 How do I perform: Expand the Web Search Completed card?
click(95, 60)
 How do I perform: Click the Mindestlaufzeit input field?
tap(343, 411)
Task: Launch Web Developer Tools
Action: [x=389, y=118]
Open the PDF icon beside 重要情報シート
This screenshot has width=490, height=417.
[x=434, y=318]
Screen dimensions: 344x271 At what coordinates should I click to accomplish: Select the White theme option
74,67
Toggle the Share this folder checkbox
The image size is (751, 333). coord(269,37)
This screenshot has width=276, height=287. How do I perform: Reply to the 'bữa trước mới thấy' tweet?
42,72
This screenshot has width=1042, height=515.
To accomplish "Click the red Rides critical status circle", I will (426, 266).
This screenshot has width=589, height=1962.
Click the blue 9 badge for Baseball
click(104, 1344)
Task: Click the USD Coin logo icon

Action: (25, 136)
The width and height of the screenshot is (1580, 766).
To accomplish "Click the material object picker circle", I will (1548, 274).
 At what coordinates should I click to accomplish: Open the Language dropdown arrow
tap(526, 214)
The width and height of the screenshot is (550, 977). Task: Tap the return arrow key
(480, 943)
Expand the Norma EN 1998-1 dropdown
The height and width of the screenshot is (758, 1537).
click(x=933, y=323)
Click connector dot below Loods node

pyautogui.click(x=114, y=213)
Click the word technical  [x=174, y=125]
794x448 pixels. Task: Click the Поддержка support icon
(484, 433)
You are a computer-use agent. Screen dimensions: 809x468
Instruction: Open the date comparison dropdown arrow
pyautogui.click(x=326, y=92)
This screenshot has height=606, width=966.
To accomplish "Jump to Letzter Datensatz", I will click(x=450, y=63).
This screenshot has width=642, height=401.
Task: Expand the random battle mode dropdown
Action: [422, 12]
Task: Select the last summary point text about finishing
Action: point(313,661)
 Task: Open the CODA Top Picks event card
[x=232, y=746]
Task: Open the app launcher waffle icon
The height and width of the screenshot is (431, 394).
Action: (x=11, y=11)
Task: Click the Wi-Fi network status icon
┄┄┄┄┄┄┄┄┄┄┄┄┄┄┄┄┄┄┄┄
What is needed is an exact copy of the lines above, from the one containing "Screen dimensions: 344x271" through the one containing "You are a computer-use", with nothing added.

Task response.
Screen dimensions: 344x271 At what coordinates should I click to accomplish: Select the White theme option
74,67
Toggle the Share this folder checkbox
The image size is (751, 333). coord(269,37)
This screenshot has width=276, height=287. How do I perform: Reply to the 'bữa trước mới thấy' tweet?
42,72
This screenshot has width=1042, height=515.
To accomplish "Click the red Rides critical status circle", I will (426, 266).
This screenshot has width=589, height=1962.
Click the blue 9 badge for Baseball
click(104, 1344)
Task: Click the USD Coin logo icon

Action: (25, 136)
The width and height of the screenshot is (1580, 766).
To accomplish "Click the material object picker circle", I will (1548, 274).
 At what coordinates should I click to accomplish: Open the Language dropdown arrow
tap(526, 214)
The width and height of the screenshot is (550, 977). Task: Tap the return arrow key
(480, 943)
Expand the Norma EN 1998-1 dropdown
The height and width of the screenshot is (758, 1537).
click(x=933, y=323)
Click connector dot below Loods node

pyautogui.click(x=114, y=213)
Click the word technical  [x=174, y=125]
794x448 pixels. Task: Click the Поддержка support icon
(484, 433)
You are a computer-use agent. Screen dimensions: 809x468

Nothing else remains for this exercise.